Function simplification is essential for solving complex mathematical problems. In this exercise, the given function is \( f(x) = \sqrt{x-1} + \sqrt{x+24-10\sqrt{x-1}} \). After analyzing the expression, the exercise guides you to simplify it using substitution.

By letting \( y = \sqrt{x-1} \), we redefine the function in terms of \( y \). This allows us to rewrite the second square root in simpler terms. We'll see that the expression inside the square root \( x+24-10\sqrt{x-1} \) simplifies to \((y-5)^2\).

Simplifying further, we use the property of absolute values. The function then reduces to a constant value as \( f(x) = 5 \). Simplification turns complex combinations into more manageable forms. It is a powerful technique, often the first step in evaluating or differentiating intricate functions.

Square roots appear extensively across math problems, often requiring careful attention. In the original function, both terms include a square root expression. The transformation \( \sqrt{x-1} \) plays a significant role in simplifying the problem.

By setting \( \sqrt{x-1} = y \), we convert the variable \( x \) into a simpler form involving \( y \). This substitution focuses on the expression to unravel hidden relationships that ease calculations.

• The substitution transforms \( \sqrt{x+24-10\sqrt{x-1}} \) to \( |y-5| \), which leads to further simplification.
• As we continue, acknowledging the properties of square roots, such as the conditions \( \sqrt{x} \geq 0 \), ensures our solutions remain valid.

Exploring square roots, paired with basic algebraic identities, can uncover simpler expressions, easing the pathway toward differentiation or other calculus operations.

A constant function remains unchanged across its domain. After simplifying, the original exercise function \( f(x) \) turns into a constant function, specifically \( f(x) = 5 \).

This remarkable simplification indicates that the function value does not depend on \( x \) for the specified interval \( 1 < x < 26 \). To recognize and prove a function as constant is critical, particularly before proceeding to the differentiation stage. Here are properties that help identify constant functions:

• Ineffects from changes in \( x \) do not alter the function value.
• Graphically represented as a horizontal line on the Cartesian plane.

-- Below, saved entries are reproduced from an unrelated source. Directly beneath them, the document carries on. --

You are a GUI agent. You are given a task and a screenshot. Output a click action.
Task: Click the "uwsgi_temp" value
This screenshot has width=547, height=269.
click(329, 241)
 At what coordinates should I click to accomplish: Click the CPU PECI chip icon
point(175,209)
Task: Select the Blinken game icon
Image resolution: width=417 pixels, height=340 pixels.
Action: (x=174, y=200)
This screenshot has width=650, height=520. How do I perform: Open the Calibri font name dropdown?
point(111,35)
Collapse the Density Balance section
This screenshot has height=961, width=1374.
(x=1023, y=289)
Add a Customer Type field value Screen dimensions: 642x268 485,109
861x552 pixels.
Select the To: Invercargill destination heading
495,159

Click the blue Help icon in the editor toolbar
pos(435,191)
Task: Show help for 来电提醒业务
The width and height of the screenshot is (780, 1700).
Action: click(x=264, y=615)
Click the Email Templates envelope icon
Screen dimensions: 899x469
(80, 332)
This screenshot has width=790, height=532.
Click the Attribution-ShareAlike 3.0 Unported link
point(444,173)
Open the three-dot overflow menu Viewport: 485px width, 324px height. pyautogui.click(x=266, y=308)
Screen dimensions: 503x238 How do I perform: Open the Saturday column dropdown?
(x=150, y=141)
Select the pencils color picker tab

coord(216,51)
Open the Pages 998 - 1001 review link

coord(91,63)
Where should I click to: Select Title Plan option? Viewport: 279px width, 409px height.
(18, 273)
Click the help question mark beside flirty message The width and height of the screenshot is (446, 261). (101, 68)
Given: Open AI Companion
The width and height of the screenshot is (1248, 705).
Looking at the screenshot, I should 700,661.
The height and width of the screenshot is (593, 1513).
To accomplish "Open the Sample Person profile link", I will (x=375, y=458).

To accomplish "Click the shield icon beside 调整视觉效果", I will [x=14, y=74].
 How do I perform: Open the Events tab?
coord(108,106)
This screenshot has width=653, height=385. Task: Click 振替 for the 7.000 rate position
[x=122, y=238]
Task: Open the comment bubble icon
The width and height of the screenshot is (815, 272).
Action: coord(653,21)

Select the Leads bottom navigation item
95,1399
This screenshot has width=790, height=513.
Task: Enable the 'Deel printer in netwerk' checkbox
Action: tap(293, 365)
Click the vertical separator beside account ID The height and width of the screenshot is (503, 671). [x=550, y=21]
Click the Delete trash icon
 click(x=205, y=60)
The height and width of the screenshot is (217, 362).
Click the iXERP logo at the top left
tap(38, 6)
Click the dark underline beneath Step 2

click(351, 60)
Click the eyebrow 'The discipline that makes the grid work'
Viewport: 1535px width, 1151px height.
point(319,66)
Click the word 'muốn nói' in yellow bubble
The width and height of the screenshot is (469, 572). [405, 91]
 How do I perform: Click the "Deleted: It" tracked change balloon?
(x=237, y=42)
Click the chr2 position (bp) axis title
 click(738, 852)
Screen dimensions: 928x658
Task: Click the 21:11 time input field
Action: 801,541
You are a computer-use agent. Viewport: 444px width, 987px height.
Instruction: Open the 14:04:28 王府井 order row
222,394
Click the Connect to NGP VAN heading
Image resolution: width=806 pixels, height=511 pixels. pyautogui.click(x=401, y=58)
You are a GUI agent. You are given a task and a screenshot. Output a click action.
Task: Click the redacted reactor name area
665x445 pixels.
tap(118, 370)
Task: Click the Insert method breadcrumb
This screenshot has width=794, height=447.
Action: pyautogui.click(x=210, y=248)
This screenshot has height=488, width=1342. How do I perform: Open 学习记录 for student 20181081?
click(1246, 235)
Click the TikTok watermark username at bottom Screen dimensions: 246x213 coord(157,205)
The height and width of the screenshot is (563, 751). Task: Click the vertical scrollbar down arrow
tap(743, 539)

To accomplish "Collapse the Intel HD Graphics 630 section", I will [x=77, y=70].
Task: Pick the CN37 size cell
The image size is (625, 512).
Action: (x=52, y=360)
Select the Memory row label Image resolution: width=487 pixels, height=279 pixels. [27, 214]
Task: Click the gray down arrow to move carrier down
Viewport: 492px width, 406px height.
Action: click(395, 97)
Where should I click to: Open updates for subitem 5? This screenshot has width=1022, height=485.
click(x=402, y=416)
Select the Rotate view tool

Understanding that a function is constant can save calculation time. It immediately leads us to conclude that the derivative of this function will be zero.

Differentiating a function involves finding its rate of change with respect to the variable. The core derivative concept is finding the slope of the tangent line to the curve at any given point. In this exercise's case, \( f(x) \), upon being simplified to a constant, demonstrates the concept.

When a function like \( f(x) = 5 \) is constant, its derivative \( f'(x) \) is zero. The derivative of a constant \( c \) is zero because:

• There is no change in \( y \)-values as \( x \) changes, hence no slope.
• The derivative of \( c \) with respect to any variable \( x \) does not vary.

Recognizing such situations simplifies the differentiation process. It underlines the importance of confirming a function's nature before executing any calculated differentiation. In summary, familiarizing yourself with derivative concepts helps effortlessly tackle such problems.